Par un mémoire enregistré le 7 avril 2025, M. B se désiste de ses conclusions, excepté ses conclusions tendant à son admission provisoire à l'aide juridictionnelle.

Vu les autres pièces du dossier.

Vu :

- la loi n° 91-647 du 10 juillet 1991 ;

- le code de justice administrative.

Le président du tribunal a désigné Mme Perrin, en application de l'article L. 511-2 du code de justice administrative, pour statuer sur les demandes de référé.

Considérant ce qui suit :

Sur les conclusions tendant au bénéfice de l'aide juridictionnelle provisoire :

1. Aux termes de l'article 20 de la loi du 10 juillet 1991 relative à l'aide juridique : " Dans les cas d'urgence (), l'admission provisoire à l'aide juridictionnelle peut être prononcée soit par le président du bureau ou de la section compétente du bureau d'aide juridictionnelle, soit par la juridiction compétente ou son président ". Eu égard aux circonstances de l'espèce, il n'y a pas lieu d'admettre M. B au bénéfice de l'aide juridictionnelle provisoire.

Sur la demande de référé :

2. Aux termes de l'article L. 521-2 du code de justice administrative : " Saisi d'une demande en ce sens justifiée par l'urgence, le juge des référés peut ordonner toutes mesures nécessaires à la sauvegarde d'une liberté fondamentale à laquelle une personne morale de droit public ou un organisme de droit privé chargé de la gestion d'un service public aurait porté, dans l'exercice d'un de ses pouvoirs, une atteinte grave et manifestement illégale. Le juge des référés se prononce dans un délai de quarante-huit heures. ".

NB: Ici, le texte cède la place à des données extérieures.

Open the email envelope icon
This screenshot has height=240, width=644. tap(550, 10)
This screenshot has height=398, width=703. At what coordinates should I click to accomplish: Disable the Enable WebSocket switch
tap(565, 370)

3. M. B, ressortissant marocain, né le 21 janvier 1996, a demandé la délivrance d'une autorisation provisoire de séjour l'autorisant à travailler. Le préfet de police a, en cours d'instance, notifié au requérant un arrêté portant refus de titre de séjour et obligation de quitter le territoire français. Par un mémoire enregistré le 7 avril 2025, M. B déclare se désister de ses conclusions aux fins d'injonction sous astreinte et de celles prises sur le fondement des articles L. 761-1 du code de justice administrative et 37 de la loi du 10 juillet 1991. Ce désistement étant pur et simple, rien ne s'oppose à ce qu'il en soit donné acte.

O R D O N N E :

Article 1 : M. B n'est pas admis au bénéfice de l'aide juridictionnelle provisoire.

Article 2 : Il est donné acte du désistement de M. B du surplus de ses conclusions.

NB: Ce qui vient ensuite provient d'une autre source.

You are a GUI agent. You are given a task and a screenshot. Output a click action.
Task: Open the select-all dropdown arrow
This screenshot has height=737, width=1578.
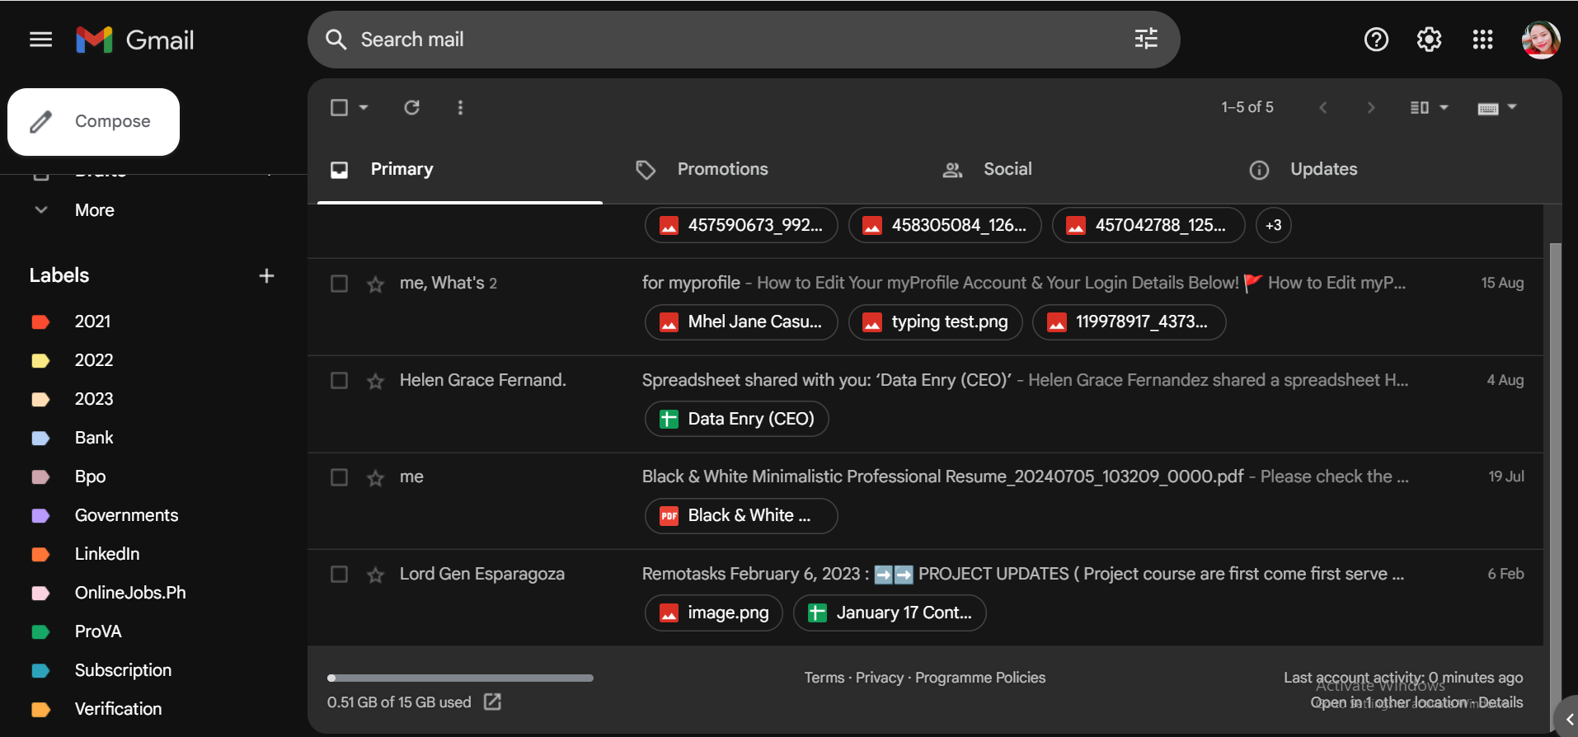[x=364, y=107]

Article 3 : La présente ordonnance sera notifiée à M. A B, à Me Sainte Fare Garnot et au ministre d'Etat, ministre de l'intérieur.

Copie sera adressée au préfet de police.

Fait à Paris, le 8 avril 2025.

La juge des référés,

Signé

A. PERRIN

La République mande et ordonne au ministre d'Etat, ministre de l'intérieur en ce qui le concerne ou à tous commissaires de justice à ce requis en ce qui concerne les voies de droit commun contre les parties privées, de pourvoir à l'exécution de la présente décision.